Beth Raps, professor and co-director of the Adaptation Network, noted that demands for the democratization of climate change policy is a key part of the new environmentalism. “Widening the circle of participation in deliberation and policymaking is vital—not just ‘nice,’ but a sine qua non for collective survival,” she insisted. Raps worries that those who have the most at stake in the crisis—“poor people, urban dwellers, people without health insurance, and people who live in areas without clean air or water”—have only just begun to get their voices heard. Youths and communities of color figure strongly in this vision. And that’s why climate activists are increasingly branching out beyond the marble steps of Washington; on April 14, for example, activists of all stripes in at least 47 states will rally simultaneously at different locations as part of a new campaign called Step it Up, demanding that U.S. carbon emissions be reduced by 80 percent over the next 40 years.

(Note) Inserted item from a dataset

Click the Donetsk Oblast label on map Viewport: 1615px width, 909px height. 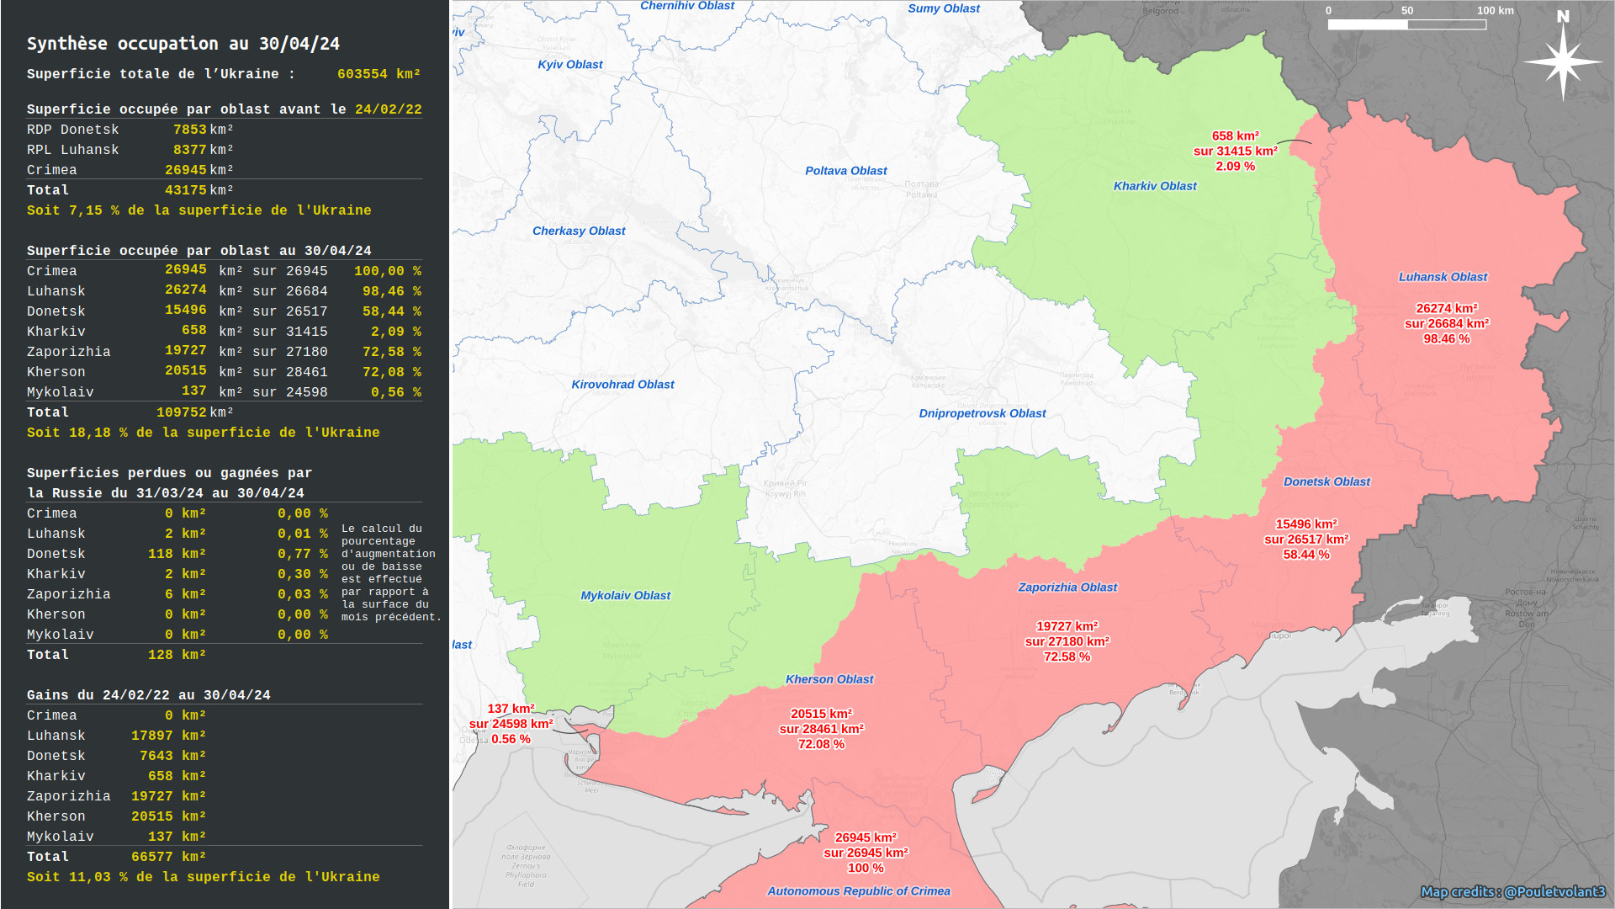click(1326, 481)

More than a few rosy signs indicate that this momentum is moving uphill to the level of local governance. As Mike Hulme of the Tyndall Centre for Climate Change Research said: “In the U.S., there’s an emerging state-led desire for new forms of climate policy, including a huge volume of investment into new forms of energy…. California can lead the world to places that the UK never could, since we’re stuck behind the EU cape.” America’s cities and towns are also taking the reins, much like their British CRAG counterparts. In Carmel, Ind., for instance, the mayor has promoted hydrogen-powered cars and embarked on a massive tree-planting crusade; in Austin, Texas, local leaders plan to harness wind energy and sponsor plug-in hybrids.

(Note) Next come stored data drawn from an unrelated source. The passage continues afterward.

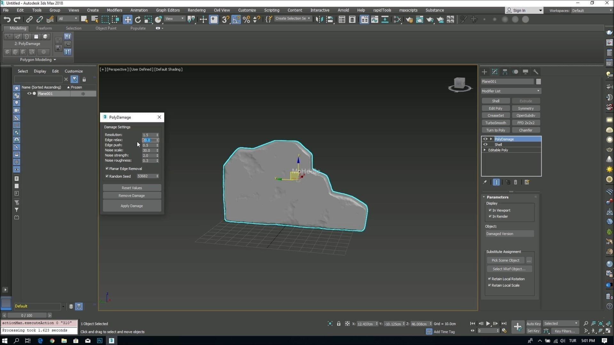Click the Undo arrow icon
This screenshot has height=345, width=614.
pyautogui.click(x=7, y=19)
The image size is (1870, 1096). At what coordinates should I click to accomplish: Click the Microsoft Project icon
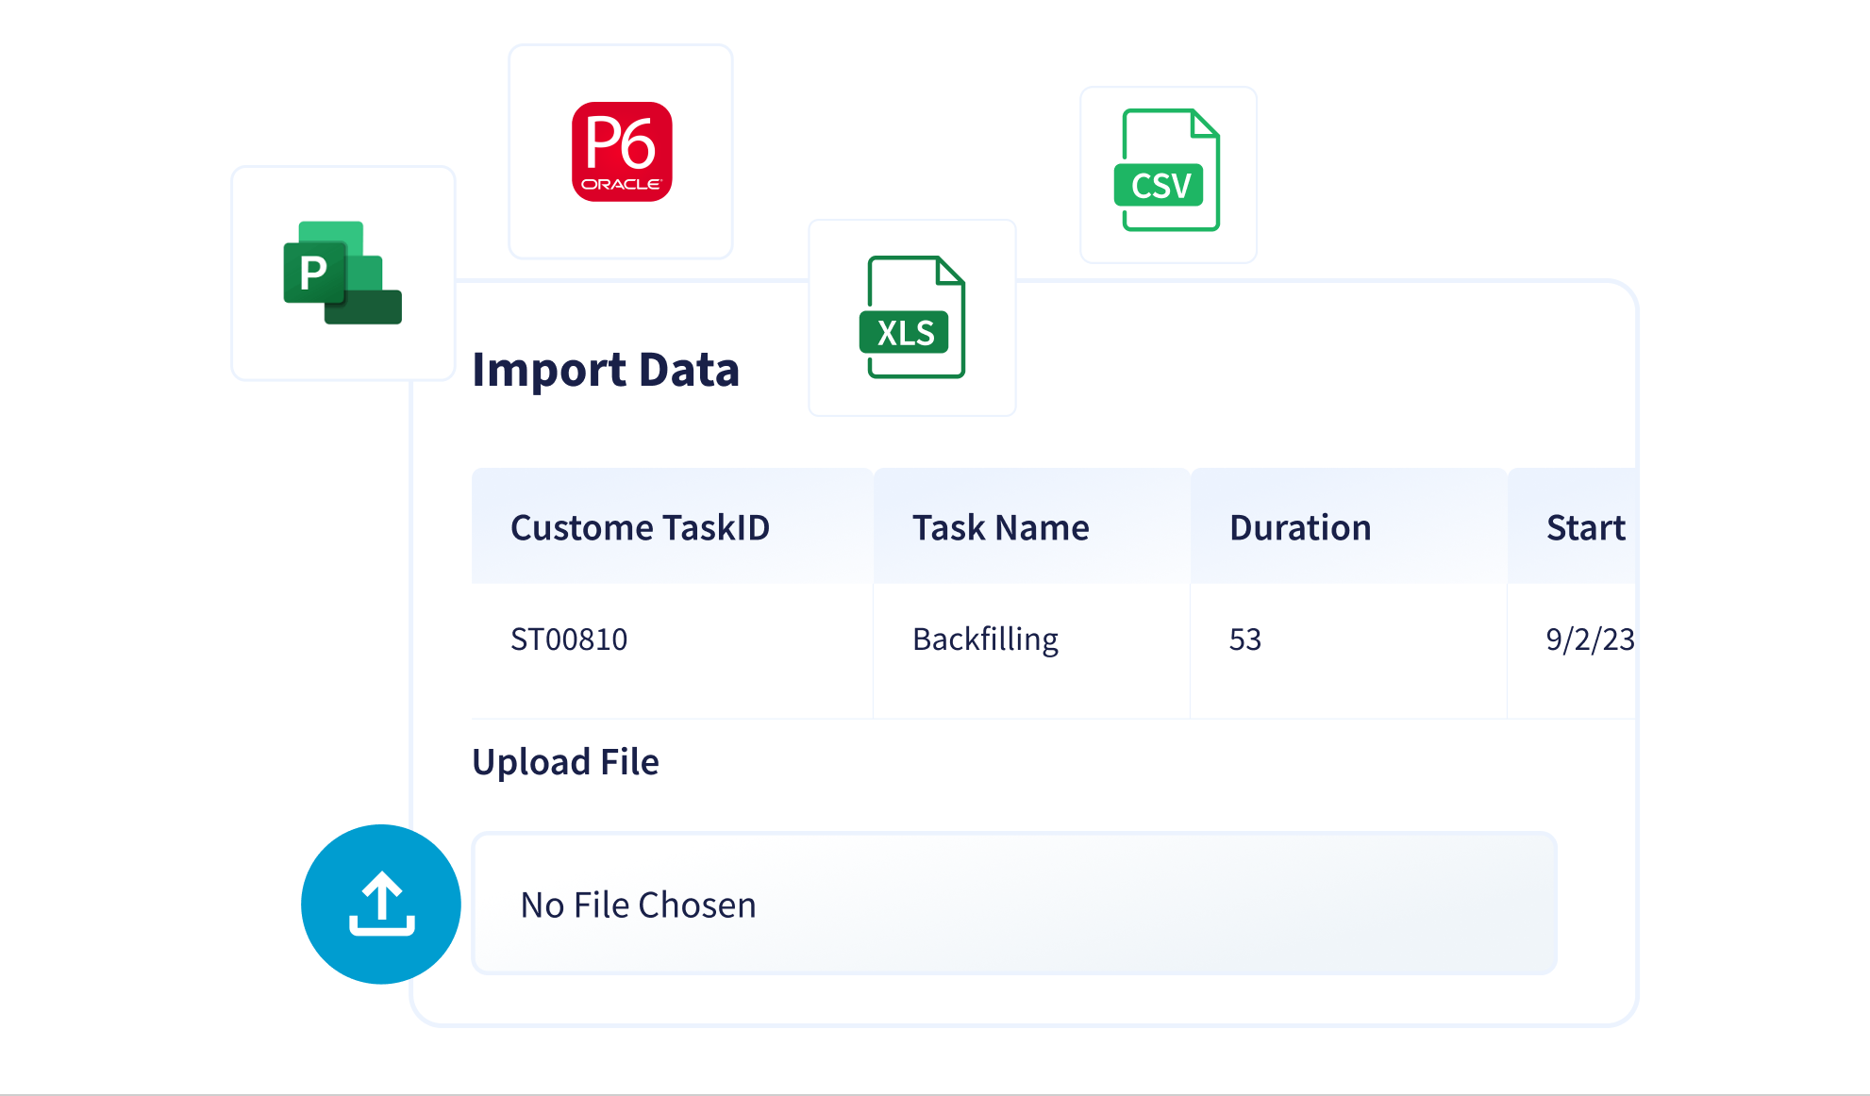click(x=342, y=273)
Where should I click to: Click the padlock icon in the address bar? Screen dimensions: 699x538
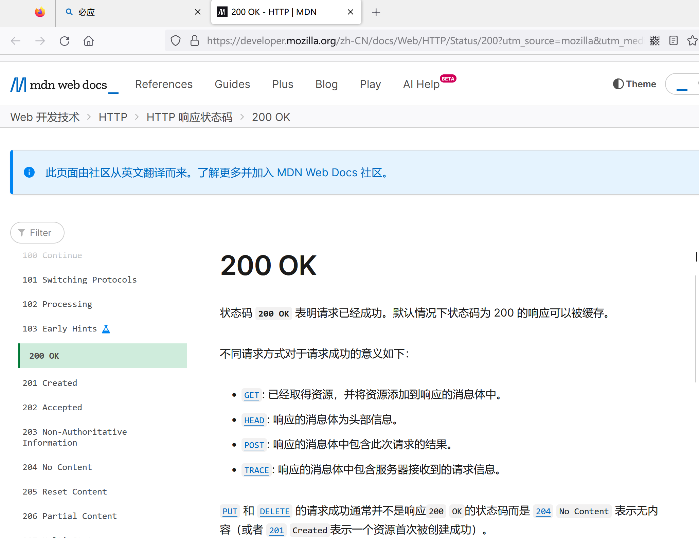(194, 40)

As America inches closer to the European consensus about the state of climate emergency, the motives for action at various societal levels are less relevant than the actions themselves. “There is certain to be movement in the U.S. over the next three years,” David Demeritt, the climate change expert, said, “even if it’s not done in the name of saving the planet, but instead on the grounds of energy security, ending foreign oil dependences, and the belated efforts to conquer or liberate Iraq.” Even so, the enemies of Demeritt’s uncharacteristic optimism are also growing by the day; recall America’s Faustian levels of carbon addiction, national leadership failures and corporate pigheadedness that I’ve just done my best to catalog. The clock, no doubt, is ticking. In the wake of the IPCC report and the apocalyptic Stern Review, I’m now keenly aware that a sun-kissed Christmas isn’t worth the harsher storm seasons, parched cities and global famines that environmental complacency promises. My recent move to Britain has taught me a lesson that all Americans need to hear: Ignorance is bliss until you step out of the carbon-guzzling garden; then it’s just downright embarrassing.

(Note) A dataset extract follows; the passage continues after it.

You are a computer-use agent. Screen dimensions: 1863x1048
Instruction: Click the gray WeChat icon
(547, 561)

But what would it take to find a new home in the Green Revolution? Even the British rhetorical tradition of environmental stewardship, which problematically implies that humans are the Earth’s caretakers rather than its guests, is largely that: mere rhetoric. Front-page headlines are not enough to save us. Nor are paintings, or toothless international treaties, or calls for a technological messiah that may never arrive. To break free from the sticky web of climate peril will require radical transnational leadership, but also a philosophical realignment away from free-market fundamentalism and toward—gasp—a new regime of environmental regulation along with personal and collective sacrifice.